Task directions
Reproduce verbatim all of the lines below, from the line containing "Describe the element at coordinates (69, 114)" down to the line containing "The width and height of the screenshot is (1983, 1050).", including both of those lines.

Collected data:
* * *

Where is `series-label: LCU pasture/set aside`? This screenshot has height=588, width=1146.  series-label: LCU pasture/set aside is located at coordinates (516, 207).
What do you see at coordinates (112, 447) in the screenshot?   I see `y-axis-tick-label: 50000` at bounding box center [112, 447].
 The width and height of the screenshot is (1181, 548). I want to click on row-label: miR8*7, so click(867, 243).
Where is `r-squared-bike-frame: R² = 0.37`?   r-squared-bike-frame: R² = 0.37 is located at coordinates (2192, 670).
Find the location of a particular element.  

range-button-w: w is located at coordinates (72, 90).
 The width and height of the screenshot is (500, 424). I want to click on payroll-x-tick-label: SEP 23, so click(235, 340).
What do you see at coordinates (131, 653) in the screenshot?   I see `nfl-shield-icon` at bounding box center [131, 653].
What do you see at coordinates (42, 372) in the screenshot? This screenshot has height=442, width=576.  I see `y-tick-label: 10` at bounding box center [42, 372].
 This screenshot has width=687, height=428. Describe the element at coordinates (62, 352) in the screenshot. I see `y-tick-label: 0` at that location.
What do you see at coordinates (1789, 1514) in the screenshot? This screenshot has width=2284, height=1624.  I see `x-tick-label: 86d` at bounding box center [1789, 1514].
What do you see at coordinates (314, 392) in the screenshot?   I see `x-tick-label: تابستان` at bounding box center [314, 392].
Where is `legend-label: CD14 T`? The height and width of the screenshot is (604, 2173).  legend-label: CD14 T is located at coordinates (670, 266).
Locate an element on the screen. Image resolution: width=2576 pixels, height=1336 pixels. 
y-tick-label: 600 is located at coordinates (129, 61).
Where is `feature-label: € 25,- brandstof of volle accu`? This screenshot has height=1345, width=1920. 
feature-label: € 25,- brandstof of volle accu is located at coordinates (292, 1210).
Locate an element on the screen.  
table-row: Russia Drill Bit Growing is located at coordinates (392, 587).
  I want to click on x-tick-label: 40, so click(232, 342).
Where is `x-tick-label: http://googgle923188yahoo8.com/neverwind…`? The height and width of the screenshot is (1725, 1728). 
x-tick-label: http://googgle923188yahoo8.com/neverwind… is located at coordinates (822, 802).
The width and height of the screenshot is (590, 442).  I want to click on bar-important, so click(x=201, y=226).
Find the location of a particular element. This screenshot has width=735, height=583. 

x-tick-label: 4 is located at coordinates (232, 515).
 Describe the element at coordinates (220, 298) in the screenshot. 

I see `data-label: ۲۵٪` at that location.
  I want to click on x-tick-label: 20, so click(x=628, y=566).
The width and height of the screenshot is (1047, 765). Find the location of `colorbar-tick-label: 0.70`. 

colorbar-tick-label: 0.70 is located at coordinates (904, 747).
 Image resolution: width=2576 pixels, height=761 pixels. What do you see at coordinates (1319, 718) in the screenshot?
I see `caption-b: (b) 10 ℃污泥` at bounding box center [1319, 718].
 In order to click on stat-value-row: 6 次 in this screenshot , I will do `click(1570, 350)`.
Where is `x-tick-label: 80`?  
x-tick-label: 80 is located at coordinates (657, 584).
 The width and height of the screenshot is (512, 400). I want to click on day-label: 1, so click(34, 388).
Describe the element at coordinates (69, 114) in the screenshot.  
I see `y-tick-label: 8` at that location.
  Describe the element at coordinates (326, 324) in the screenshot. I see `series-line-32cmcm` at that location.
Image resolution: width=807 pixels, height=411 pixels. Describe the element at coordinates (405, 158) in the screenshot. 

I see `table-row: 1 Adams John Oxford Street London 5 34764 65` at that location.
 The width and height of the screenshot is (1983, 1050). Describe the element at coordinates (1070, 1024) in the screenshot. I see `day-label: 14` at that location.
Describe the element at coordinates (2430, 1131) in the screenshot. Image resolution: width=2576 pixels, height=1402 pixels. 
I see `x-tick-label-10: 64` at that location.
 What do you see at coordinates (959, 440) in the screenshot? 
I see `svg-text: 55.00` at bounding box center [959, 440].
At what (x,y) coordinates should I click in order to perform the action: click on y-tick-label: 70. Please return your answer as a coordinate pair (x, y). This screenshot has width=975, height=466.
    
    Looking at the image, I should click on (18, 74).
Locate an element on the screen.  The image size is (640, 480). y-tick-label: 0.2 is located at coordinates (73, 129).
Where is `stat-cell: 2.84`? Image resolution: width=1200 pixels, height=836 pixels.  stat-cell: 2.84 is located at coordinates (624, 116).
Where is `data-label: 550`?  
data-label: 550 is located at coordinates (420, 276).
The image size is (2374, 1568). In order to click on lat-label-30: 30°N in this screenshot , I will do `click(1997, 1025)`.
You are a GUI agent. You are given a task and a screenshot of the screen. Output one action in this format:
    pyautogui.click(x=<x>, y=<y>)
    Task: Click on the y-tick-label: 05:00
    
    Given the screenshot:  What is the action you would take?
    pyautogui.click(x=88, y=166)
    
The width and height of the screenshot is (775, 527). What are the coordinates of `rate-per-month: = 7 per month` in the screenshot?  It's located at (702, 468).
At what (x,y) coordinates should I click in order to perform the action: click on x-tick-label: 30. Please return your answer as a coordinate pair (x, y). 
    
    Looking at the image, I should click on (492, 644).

* * *

Output of the exercise
Describe the element at coordinates (69, 114) in the screenshot.  
I see `y-tick-label: 8` at that location.
  Describe the element at coordinates (326, 324) in the screenshot. I see `series-line-32cmcm` at that location.
Image resolution: width=807 pixels, height=411 pixels. Describe the element at coordinates (405, 158) in the screenshot. 

I see `table-row: 1 Adams John Oxford Street London 5 34764 65` at that location.
 The width and height of the screenshot is (1983, 1050). Describe the element at coordinates (1070, 1024) in the screenshot. I see `day-label: 14` at that location.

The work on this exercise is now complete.